Please copy the records below word for word, leaving out the pictures.

=== EXTRACTED DATA ===

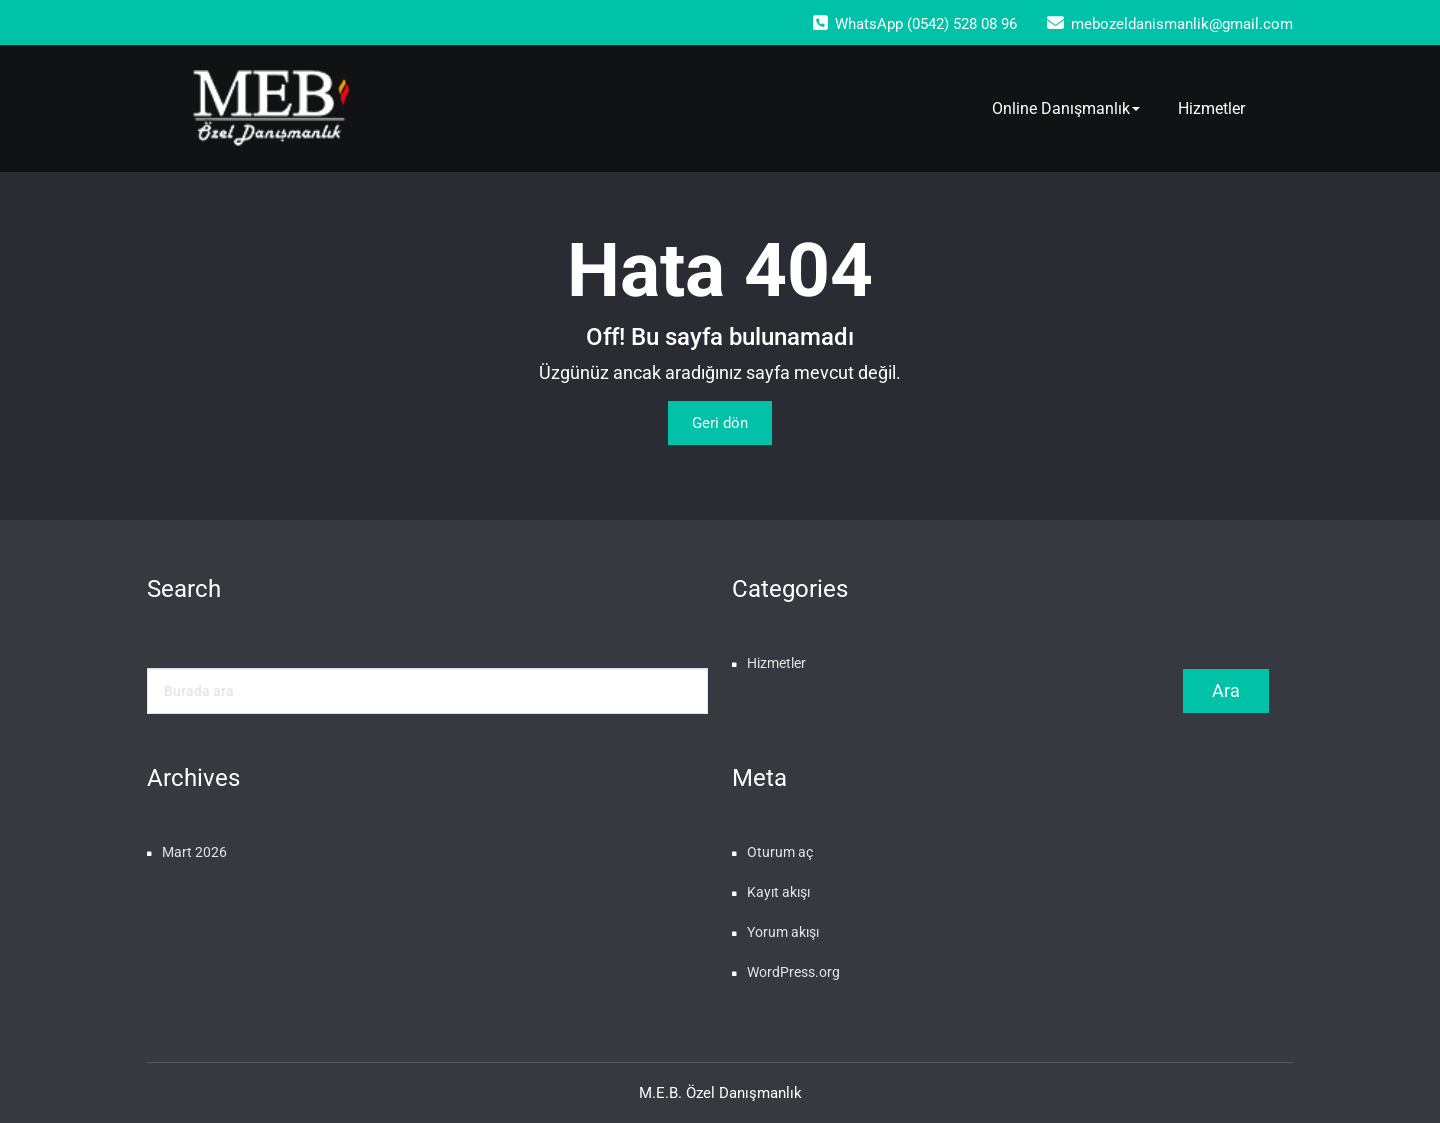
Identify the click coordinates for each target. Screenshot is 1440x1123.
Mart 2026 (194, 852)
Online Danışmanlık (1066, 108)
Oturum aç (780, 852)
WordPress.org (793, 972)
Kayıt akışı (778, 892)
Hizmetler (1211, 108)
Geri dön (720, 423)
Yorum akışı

===

## RESULT OF THE TASK
Identify the click coordinates for each target. Screenshot is 1440x1123.
Mart 2026 (194, 852)
Online Danışmanlık (1066, 108)
Oturum aç (780, 852)
WordPress.org (793, 972)
Kayıt akışı (778, 892)
Hizmetler (1211, 108)
Geri dön (720, 423)
Yorum akışı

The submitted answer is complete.